- Born: March 29, 1984 (age 42) Boston, Massachusetts, U.S.
- Height: 6 ft 0 in (183 cm)
- Weight: 190 lb (86 kg; 13 st 8 lb)
- Position: Defense
- Shot: Left
- Played for: San Antonio Rampage Worcester Sharks Lake Erie Monsters Modo Hockey Iserlohn Roosters Hamburg Freezers Straubing Tigers ERC Ingolstadt
- NHL draft: 272nd overall, 2003 Phoenix Coyotes
- Playing career: 2007–2020

= Sean Sullivan (ice hockey) =

American-German ice hockey player (born 1984)

Sean Sullivan (born March 29, 1984) is an American former professional ice hockey defenseman. He most notably played in the American Hockey League (AHL) and the Deutsche Eishockey Liga (DEL).

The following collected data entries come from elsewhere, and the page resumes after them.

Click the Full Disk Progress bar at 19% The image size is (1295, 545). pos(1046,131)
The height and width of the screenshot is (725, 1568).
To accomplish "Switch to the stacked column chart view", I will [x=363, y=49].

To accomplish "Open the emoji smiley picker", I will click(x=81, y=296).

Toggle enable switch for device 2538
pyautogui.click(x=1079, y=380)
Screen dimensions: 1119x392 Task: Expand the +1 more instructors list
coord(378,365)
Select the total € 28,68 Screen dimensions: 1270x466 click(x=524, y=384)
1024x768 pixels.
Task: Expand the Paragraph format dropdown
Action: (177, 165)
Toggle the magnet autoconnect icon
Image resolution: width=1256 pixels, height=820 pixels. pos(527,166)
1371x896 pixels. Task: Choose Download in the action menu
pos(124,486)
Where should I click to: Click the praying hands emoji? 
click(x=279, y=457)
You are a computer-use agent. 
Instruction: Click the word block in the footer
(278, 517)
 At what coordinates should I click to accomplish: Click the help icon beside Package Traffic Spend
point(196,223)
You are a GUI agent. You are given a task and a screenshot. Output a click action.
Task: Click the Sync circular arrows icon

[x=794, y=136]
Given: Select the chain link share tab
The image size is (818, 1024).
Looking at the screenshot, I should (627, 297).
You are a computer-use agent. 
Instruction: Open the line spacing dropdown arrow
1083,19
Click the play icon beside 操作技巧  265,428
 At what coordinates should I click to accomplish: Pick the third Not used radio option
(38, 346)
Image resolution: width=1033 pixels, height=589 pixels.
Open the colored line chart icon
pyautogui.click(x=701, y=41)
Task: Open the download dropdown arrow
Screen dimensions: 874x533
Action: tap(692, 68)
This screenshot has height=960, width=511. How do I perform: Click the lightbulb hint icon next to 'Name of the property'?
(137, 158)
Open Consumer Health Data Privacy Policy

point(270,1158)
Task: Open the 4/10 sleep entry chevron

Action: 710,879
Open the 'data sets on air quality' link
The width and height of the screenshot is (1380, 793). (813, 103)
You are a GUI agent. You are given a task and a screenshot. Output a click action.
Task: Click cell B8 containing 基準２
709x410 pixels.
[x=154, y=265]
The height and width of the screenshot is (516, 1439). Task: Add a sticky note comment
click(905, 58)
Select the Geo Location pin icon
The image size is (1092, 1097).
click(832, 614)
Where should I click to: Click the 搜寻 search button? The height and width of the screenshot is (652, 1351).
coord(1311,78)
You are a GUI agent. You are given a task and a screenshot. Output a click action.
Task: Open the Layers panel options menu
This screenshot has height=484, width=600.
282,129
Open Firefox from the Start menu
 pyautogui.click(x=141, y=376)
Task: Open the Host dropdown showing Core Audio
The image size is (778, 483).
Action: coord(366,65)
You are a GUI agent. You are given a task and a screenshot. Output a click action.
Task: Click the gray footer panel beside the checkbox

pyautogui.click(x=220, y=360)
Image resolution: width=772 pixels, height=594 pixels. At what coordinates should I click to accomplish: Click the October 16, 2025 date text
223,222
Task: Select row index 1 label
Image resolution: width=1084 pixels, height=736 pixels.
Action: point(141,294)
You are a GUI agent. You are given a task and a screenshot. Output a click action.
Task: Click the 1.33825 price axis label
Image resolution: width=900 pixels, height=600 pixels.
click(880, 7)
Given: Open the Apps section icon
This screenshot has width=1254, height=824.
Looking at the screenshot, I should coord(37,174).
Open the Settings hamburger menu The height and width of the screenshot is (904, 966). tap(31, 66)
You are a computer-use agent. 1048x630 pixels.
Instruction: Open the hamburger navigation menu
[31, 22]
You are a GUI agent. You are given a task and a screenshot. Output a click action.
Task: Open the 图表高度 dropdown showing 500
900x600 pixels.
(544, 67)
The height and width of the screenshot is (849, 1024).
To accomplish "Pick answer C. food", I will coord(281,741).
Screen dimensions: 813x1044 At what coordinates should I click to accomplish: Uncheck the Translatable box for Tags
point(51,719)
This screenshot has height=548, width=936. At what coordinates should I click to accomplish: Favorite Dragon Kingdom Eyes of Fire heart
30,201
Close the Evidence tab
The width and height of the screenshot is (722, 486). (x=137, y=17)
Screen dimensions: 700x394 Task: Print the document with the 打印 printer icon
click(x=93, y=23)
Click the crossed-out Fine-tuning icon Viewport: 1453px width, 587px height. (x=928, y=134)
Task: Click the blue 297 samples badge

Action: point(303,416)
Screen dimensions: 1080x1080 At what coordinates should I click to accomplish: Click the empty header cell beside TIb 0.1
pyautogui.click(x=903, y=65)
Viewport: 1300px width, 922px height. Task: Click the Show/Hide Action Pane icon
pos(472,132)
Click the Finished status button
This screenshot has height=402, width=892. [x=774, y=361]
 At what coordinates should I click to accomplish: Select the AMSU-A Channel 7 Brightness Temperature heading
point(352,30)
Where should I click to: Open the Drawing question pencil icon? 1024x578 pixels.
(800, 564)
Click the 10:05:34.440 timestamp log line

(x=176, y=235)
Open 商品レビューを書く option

Sullivan holds dual citizenship in the US and Germany.

==Playing career==
A Boston native, Sullivan attended St. Sebastian's School in Needham, before he was recruited to play collegiate hockey with Boston University of the Hockey East. In his tenure at St. Sebastian's, Sullivan co-captained the team, and was an All-League selection in both seasons. In 2003, he led all New England prep defensemen in scoring with 39 points in 2003 to also earn a position in the All-New England Team.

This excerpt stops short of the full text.